# Doom 3 Language Diffulculties



## RedOctober (Jan 16, 2005)

How do u change the language in doom 3 i bought a spanish version in peru and i need it to be change to english.


thank you



Redoctober


----------



## I Fix 4 U (Jul 19, 2004)

english has to be available.


----------



## RedOctober (Jan 16, 2005)

Where is it? I can't read spanish at all and i've never seen a word in options related to espenol(spl?) or language and i lost the manual...not that that would help its in spanish

thank you

redoctober


----------



## I Fix 4 U (Jul 19, 2004)

First make sure the game supports an english version. If the came doesn't even come with an english version than you are out of luck. Usually in the menu you can change languages if the game is multi-langual. Not all games are multilangual. See if there is a multilangual patch.

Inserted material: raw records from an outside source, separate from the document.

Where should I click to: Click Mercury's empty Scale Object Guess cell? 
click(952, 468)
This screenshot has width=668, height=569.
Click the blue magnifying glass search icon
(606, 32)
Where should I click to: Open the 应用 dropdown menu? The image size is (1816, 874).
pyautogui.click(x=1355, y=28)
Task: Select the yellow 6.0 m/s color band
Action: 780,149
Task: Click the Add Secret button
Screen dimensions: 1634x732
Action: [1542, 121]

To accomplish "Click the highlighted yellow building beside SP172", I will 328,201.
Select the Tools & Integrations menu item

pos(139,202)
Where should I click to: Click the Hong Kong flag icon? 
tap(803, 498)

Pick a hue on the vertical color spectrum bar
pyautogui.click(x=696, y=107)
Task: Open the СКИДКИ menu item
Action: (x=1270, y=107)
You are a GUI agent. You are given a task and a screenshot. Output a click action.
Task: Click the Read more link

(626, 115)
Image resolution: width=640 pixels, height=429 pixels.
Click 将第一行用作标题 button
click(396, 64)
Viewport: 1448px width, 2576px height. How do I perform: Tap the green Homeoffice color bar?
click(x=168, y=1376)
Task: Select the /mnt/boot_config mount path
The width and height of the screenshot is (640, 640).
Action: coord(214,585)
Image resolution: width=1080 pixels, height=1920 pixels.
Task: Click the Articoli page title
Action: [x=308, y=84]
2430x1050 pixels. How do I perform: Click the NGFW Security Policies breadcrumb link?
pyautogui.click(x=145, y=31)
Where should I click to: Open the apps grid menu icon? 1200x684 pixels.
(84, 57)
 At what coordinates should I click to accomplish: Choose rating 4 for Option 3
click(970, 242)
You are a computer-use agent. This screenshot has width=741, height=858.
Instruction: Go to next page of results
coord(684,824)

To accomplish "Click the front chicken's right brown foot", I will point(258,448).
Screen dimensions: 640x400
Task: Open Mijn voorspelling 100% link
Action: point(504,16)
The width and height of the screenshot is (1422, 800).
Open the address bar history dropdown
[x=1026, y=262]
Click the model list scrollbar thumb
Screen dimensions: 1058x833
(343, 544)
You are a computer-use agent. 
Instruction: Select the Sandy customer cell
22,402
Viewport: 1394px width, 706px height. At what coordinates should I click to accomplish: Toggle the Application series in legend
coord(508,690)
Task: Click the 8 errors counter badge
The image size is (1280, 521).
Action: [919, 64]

I am not sure about this particular game, but not all games ship multilanguage, but the one I have is multilanguage doom 3.


----------



## RedOctober (Jan 16, 2005)

ooo i c im going to check doom site to see if they have a multilaunguage patch


----------



## RedOctober (Jan 16, 2005)

nope they dont have it


----------



## I Fix 4 U (Jul 19, 2004)

Either you buy the english version, or multilanguage version if you want to play in english. Unless there is a menu option to change the language but I don't know spanish so i wouldn't know where to find it. I'll ask my friend to load up the game and see if there is a langauage option and if there is i'll tell you how to get there by what to click instead of reading your way in.


----------



## Couriant (Mar 26, 2002)

Spanish lingo:
arreglo = setup
preferencias = preferences
Imioda is Language
Ingles = English

I don't know how Doom3 is set up but those should get you somewhere.


----------



## I Fix 4 U (Jul 19, 2004)

word for options?


----------



## Couriant (Mar 26, 2002)

Game Options: opciones de juego

Options: opciones


----------



## Makya (Dec 27, 2006)

I found a way to chage the language in doom 3.
All you have to do is go to doom 3 directory. Enter the base folder and open winth notepad the file DoomConfig.cfg.
There seach for seta sys_lang "italian" and where it says italian, for example in my case, type what language you want the game to be.(i tried english and it works).


----------



## I Fix 4 U (Jul 19, 2004)

Thanks and welcome to TSG!


----------